Home > News > Education > Trustees hear stories from superintendent candidates

Trustees hear stories from superintendent candidates

By Kristen Hackbarth

Washoe County School District’s Board of Trustees on Friday heard from each of the five candidates to be the district’s next superintendent. The candidates told stories of their experience as leaders in education.  

Rather than answering more traditional interview questions, each candidate was asked to tell two professional stories – one of a positive experience and one they wish had a different or better outcome. The stories were shorter versions of longer stories shared during the candidate selection process in March. 

The long stories were not presented to trustees after several candidates said they’d withdraw from the process if the interviews were made public. Some feared they’d revealed sensitive information. 

William Bryan, the CEO of The Bryan Group, which was selected to lead the district’s superintendent search, led this guided storytelling.

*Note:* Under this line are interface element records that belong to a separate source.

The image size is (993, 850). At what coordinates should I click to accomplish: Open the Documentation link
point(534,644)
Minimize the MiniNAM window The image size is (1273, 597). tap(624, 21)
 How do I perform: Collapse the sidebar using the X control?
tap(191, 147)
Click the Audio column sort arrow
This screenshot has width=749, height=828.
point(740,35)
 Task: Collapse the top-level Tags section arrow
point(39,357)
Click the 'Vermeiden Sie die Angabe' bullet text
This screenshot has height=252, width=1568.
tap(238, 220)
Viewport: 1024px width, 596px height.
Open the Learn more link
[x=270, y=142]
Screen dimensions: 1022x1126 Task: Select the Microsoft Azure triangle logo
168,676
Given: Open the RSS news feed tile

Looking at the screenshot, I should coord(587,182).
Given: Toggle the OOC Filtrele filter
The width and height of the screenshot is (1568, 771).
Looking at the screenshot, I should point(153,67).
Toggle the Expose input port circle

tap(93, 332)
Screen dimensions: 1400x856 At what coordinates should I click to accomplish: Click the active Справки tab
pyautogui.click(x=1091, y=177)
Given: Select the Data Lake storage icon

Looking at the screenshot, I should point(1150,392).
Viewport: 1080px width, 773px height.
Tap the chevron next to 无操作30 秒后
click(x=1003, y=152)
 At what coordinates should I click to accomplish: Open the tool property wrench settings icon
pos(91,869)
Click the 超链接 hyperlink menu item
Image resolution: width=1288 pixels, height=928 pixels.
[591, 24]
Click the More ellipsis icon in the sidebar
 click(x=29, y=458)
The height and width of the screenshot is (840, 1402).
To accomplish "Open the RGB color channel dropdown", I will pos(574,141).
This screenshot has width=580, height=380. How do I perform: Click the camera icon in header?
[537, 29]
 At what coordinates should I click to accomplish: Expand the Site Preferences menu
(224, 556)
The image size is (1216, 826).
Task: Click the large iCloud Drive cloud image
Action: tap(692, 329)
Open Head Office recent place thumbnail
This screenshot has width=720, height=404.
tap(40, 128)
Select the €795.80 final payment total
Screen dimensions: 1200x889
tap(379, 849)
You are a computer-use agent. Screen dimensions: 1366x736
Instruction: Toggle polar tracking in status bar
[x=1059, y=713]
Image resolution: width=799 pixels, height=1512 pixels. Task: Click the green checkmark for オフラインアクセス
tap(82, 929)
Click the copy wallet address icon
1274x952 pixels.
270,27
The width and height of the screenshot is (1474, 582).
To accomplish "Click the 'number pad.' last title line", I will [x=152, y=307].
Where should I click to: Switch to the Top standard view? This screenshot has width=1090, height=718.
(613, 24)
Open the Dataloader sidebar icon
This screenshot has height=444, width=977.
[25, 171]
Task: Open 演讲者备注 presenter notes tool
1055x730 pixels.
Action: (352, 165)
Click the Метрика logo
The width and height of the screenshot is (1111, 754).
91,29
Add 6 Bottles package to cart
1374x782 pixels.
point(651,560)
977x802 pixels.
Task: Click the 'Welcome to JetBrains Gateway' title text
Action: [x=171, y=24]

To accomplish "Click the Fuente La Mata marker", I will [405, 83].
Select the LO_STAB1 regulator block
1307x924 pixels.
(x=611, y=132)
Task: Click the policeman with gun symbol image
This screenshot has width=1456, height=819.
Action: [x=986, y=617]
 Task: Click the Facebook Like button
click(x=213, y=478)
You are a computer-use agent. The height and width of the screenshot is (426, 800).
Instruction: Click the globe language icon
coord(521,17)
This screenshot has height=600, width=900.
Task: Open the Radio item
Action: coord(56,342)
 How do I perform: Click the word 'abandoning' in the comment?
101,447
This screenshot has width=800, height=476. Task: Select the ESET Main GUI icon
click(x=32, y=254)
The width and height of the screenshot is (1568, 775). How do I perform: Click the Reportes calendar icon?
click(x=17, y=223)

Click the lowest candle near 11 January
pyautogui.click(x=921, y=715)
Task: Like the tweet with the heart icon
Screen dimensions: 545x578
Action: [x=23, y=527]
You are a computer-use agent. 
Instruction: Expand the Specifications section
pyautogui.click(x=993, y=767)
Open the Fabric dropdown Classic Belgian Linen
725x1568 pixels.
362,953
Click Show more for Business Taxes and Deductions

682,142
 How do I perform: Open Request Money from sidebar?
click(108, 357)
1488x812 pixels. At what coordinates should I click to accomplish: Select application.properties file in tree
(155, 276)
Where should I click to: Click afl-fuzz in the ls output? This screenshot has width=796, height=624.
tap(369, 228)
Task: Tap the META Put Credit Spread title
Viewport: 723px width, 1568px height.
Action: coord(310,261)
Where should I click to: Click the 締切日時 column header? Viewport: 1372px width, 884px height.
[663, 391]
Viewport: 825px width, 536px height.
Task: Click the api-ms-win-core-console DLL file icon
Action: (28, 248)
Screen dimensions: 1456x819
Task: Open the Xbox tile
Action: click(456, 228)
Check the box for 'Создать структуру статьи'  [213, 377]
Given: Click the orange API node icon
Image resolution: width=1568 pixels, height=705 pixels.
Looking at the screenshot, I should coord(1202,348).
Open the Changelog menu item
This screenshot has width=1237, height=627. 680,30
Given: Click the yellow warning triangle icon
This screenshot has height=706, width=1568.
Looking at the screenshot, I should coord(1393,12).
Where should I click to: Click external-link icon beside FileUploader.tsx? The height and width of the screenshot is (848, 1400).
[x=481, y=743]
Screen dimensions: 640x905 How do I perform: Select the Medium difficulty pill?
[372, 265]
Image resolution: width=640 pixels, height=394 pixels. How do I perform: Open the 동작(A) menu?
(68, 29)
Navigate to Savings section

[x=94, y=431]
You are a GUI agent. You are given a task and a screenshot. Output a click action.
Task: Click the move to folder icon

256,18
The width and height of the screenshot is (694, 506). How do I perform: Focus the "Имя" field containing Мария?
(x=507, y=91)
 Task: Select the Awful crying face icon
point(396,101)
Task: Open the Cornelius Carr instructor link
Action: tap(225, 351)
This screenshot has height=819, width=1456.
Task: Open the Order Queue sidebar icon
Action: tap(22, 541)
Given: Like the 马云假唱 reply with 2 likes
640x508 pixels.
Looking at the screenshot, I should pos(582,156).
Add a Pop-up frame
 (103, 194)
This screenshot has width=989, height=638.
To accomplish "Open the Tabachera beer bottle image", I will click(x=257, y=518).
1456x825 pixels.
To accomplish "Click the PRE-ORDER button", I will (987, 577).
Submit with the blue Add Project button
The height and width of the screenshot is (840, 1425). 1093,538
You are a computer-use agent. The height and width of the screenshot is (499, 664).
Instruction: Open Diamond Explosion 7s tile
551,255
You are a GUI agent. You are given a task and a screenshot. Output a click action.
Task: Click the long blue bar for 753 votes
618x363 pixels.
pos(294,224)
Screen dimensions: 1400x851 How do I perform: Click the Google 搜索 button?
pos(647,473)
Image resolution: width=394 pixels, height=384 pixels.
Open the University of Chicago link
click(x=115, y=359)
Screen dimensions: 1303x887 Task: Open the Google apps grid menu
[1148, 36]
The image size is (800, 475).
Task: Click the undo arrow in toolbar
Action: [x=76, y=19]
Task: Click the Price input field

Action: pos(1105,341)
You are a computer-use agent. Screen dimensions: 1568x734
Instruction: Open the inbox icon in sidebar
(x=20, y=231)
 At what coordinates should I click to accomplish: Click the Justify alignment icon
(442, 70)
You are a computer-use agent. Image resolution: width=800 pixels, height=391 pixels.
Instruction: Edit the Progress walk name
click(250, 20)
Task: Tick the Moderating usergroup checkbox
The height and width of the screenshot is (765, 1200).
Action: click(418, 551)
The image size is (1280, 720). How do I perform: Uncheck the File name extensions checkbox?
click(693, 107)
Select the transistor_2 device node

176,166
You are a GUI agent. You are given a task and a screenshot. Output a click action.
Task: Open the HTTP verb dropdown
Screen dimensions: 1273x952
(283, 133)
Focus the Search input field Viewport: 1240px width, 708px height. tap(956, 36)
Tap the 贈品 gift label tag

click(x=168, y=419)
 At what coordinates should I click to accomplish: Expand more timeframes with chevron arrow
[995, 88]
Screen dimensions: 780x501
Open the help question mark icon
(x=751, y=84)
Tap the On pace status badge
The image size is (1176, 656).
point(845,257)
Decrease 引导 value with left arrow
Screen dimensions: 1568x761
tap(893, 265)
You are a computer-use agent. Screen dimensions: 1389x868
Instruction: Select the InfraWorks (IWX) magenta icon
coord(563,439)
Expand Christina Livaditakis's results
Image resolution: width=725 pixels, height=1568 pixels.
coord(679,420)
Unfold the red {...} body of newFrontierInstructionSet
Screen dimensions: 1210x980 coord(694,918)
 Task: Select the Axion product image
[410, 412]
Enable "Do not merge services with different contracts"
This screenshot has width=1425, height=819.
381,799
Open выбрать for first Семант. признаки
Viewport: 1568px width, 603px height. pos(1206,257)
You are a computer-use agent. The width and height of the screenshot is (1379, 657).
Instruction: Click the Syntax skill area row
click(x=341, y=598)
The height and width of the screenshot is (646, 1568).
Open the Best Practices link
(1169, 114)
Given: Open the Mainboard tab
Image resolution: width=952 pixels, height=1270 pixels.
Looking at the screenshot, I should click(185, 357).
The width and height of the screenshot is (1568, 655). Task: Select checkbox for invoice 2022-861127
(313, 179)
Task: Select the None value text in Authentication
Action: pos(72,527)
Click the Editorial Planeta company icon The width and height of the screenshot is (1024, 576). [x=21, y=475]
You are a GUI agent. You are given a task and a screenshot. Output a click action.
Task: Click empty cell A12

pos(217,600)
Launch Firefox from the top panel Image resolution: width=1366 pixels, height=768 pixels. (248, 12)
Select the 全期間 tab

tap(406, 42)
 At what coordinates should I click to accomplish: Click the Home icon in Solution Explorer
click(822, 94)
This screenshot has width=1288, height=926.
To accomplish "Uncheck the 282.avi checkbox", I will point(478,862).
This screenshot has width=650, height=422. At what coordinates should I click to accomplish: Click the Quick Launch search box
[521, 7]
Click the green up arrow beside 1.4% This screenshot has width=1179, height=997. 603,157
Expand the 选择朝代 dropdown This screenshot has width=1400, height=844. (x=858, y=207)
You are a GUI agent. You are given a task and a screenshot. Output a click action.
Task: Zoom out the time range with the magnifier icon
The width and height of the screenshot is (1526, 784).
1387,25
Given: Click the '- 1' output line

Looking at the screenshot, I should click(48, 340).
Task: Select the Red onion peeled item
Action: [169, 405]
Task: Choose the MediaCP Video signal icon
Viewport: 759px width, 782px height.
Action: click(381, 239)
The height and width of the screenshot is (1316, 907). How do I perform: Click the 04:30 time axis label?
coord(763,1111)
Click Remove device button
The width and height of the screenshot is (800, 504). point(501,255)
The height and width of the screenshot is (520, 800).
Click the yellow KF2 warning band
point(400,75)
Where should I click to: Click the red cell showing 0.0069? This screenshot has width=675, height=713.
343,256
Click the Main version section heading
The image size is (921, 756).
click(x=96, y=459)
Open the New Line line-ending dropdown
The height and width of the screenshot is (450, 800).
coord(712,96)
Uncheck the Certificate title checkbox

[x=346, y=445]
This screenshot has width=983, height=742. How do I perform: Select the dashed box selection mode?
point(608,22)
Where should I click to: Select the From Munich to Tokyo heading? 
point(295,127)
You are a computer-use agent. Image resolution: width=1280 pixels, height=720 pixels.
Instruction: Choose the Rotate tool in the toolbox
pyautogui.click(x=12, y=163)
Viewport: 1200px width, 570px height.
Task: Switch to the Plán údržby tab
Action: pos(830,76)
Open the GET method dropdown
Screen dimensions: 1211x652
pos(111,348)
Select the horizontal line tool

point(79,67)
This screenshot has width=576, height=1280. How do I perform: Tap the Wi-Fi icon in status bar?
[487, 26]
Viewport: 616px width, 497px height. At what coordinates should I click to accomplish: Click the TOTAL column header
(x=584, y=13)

He said the process allows interviewees to reveal their leadership style, proficiencies and skills through storytelling rather than typical questions and answers. 

Bryan said he guides the interviewees through their storytelling process, but doesn’t put words in their mouths. 

“You will see me interrupting a lot, much more than you would see in a traditional interview, because I’m pushing for detail,” he said. 

At some points several candidates only spoke one to two sentences between interruptions. The interruptions, at times, made the candidates’ stories disjointed and difficult to follow.

Bryan also said he’d be stopping candidates and prompting them to use “I” instead of “we” in their stories so it was clear they were the ones who took whatever actions were discussed. People working in education often use “we” statements, he said. 

An education professional watching the interviews told This Is Reno the use of “we” statements is more often used by women who tend to share credit, versus the “I” statements used by men who “are much more likely to take too much credit.” 

“He is basically trying to impose the patriarchal norm. It is embarrassingly backwards,” they said. 

They also likened the interruptions during the interview to interruptions made by some senators during the Ketanji Brown Jackson confirmation hearings. The optics of a “white old man interrupting highly-qualified women,” the expert added, was “out of touch.” 

Between each story, trustees were allowed to ask questions following up on each candidate’s story. While some questions probed for more detail about the stories, others were more traditional in nature. 

The five candidates interviewed were:

  • Jhone Ebert, Md.E, Carson City, NV 
  • Susan Enfield, Ed.D., Normandy Park, WA
  • Sherrell Hobbs, Ph.D., Fort Lauderdale, FL      
  • Shawn T. Loescher, Ed.D., San Diego, CA
  • Caprice Young, Ed.D., Los Angeles, CA

The next step in the superintendent selection process is in-person visits between April 18-20 when candidates will participate in a series of tours, social gatherings and other events. Trustees will make a selection April 26 for the new superintendent to start July 1.